(Data entries)
════════════════
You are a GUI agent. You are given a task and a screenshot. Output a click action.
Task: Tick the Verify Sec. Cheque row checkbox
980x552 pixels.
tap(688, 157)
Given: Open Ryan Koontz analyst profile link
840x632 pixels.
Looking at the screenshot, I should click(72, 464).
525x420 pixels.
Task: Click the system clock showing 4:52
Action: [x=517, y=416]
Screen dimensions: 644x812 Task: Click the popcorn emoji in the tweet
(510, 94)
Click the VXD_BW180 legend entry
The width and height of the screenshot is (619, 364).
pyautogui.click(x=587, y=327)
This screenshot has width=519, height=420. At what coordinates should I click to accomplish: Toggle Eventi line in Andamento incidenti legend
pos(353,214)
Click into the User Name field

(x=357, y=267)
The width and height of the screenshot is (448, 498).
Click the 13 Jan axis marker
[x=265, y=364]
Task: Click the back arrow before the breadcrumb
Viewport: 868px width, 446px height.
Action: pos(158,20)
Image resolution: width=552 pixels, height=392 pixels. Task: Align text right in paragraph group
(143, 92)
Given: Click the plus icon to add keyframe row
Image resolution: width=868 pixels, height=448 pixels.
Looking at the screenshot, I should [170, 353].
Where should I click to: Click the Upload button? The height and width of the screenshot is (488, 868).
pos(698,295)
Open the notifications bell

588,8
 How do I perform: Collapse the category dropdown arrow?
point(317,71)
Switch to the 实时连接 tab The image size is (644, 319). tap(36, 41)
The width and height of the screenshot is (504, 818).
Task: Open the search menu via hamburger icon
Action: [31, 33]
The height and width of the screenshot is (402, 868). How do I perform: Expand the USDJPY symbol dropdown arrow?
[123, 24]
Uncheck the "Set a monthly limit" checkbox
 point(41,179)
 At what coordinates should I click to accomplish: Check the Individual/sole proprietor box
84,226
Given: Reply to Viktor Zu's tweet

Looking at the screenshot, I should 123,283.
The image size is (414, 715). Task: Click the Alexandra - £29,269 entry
════════════════
TASK OBJECTIVE: Please show every line of the records that holds the word "entry".

WRITTEN ANSWER:
Click the VXD_BW180 legend entry
The image size is (414, 715). Task: Click the Alexandra - £29,269 entry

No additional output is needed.